I found a question while I was trying to practice Combinatorics and Probabilistic methods.I tried to solve it with no success.. this is the question:
Use the Stirling approximation of the factorial to show that for every $0\leq p \leq 1$ there holds
$$\lim _{n\to \infty}\frac{1}{n}\log\binom{n}{pn}=H(p)$$ where $H(p)=-p\log(p) -(1-p)\log(1-p)$ is the binary entropy function.
Any help?
Let $q=1-p$.
The Stirling approximation asserts $n! \sim (\frac{n}{e})^{n} \sqrt{2\pi n}$. This gives:
$$\binom{n}{pn} \sim \frac{(n/e)^{n}}{(np/e)^{np}(nq/e)^{nq}}\frac{\sqrt{2\pi n}}{\sqrt{2\pi np}\sqrt{2\pi nq}}$$
The $(n/e)^n$ cancels with $(n/e)^{np}(n/e)^{nq}$, so this simplifies to:
$$\binom{n}{pn} \sim \frac{1}{p^{np}q^{nq}}\frac{1}{\sqrt{2\pi npq}}$$ Upon taking logarithm in base 2, we get:
$$\log_2\binom{n}{pn} \sim -n (p\log_2 p + q \log_2 q) - \log_2 (2\pi n pq)/2$$ Dividing by $n$, it transforms to:
$$\frac{1}{n}\log_2\binom{n}{pn} \sim -(p\log_2 p + q \log_2 q) - \log_2 (2\pi n pq)/(2n) = H(p) + O(\ln n/ n)$$ And when $n$ tends to infinity, we get the desired limit.
EDIT: You don't need the full strength of Stirling approximation. $n! = (n/e)^{n} g(n)$ where $n^{\alpha} \le g \le n^{\beta}$ is enough.

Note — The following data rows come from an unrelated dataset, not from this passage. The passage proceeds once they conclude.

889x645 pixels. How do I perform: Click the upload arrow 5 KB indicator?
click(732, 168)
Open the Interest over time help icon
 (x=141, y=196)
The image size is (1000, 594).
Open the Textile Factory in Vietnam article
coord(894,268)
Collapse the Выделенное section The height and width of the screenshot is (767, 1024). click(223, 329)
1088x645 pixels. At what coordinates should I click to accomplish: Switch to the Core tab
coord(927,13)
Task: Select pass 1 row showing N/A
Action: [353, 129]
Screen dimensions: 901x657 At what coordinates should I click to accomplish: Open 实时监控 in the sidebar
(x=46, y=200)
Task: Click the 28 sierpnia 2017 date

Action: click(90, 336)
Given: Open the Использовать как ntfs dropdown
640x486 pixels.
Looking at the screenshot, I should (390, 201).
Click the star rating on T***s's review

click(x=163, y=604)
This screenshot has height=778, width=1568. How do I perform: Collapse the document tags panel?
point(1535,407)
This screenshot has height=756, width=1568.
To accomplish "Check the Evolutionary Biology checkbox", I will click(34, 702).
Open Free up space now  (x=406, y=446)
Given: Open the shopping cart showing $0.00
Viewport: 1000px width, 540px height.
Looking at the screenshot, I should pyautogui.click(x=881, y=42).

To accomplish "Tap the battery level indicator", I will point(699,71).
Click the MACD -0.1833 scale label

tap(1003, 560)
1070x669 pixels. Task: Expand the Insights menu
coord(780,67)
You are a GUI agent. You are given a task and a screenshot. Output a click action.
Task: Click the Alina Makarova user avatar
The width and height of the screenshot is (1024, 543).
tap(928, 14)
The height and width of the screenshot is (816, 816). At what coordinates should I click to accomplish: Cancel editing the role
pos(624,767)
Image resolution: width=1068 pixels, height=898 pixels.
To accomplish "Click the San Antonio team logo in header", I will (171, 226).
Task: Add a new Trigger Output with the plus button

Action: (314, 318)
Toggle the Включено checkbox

Sorry, I know this is 11 years later, but here's an 'elementary' proof using only
Let $p=\frac{k}{n}$ and $q=\frac{n-k}{n}$. Then $1=\sum_{i=0}^{n}\binom{n}{i}p^iq^{n-i}$ by the Binomial Theorem.
Further, the following are equivalent: \begin{align*} \binom{n}{i}p^iq^{n-i}&\le\binom{n}{i+1}p^{i+1}q^{n-i-1}\\ \frac{q}{p}&\le\frac{n-i}{i+1}\\ \frac{1}{p}&\le\frac{n+1}{i+1}\\ \frac{i+1}{n+1}&\le\frac{k}{n}\\ i+1&\le k+\frac{k}{n}\\ i+1&\le k. \end{align*}
This shows that the terms $\binom{n}{i}p^iq^{n-i}$ are increasing up to $i=k$ and decreasing thereafter, so the largest is $\binom{n}{k}p^kq^{n-k}$. By a continuous analogue of the Pigeonhole Principle, $\binom{n}{k}p^kq^{n-k}\ge\frac{1}{n+1}$.
It follows that: \begin{align*} \frac{1}{n+1}&\le\binom{n}{k}p^kq^{n-k}&&\le1\\ -\log_2(n+1)&\le\log_2\binom{n}{k}+k\log_2(\frac{k}{n})+(n-k)\log_2(1-\frac{k}{n})&&\le 0\\ -\frac{\log_2(n+1)}{n}+H(\frac{k}{n})&\le\frac{1}{n}\log_2\binom{n}{k}&&\le H(\frac{k}{n}), \end{align*}
so $H(\frac kn)-\frac{1}{n}\log_2\binom{n}{k}\to 0$ from above, with a bound that is independent of $k$.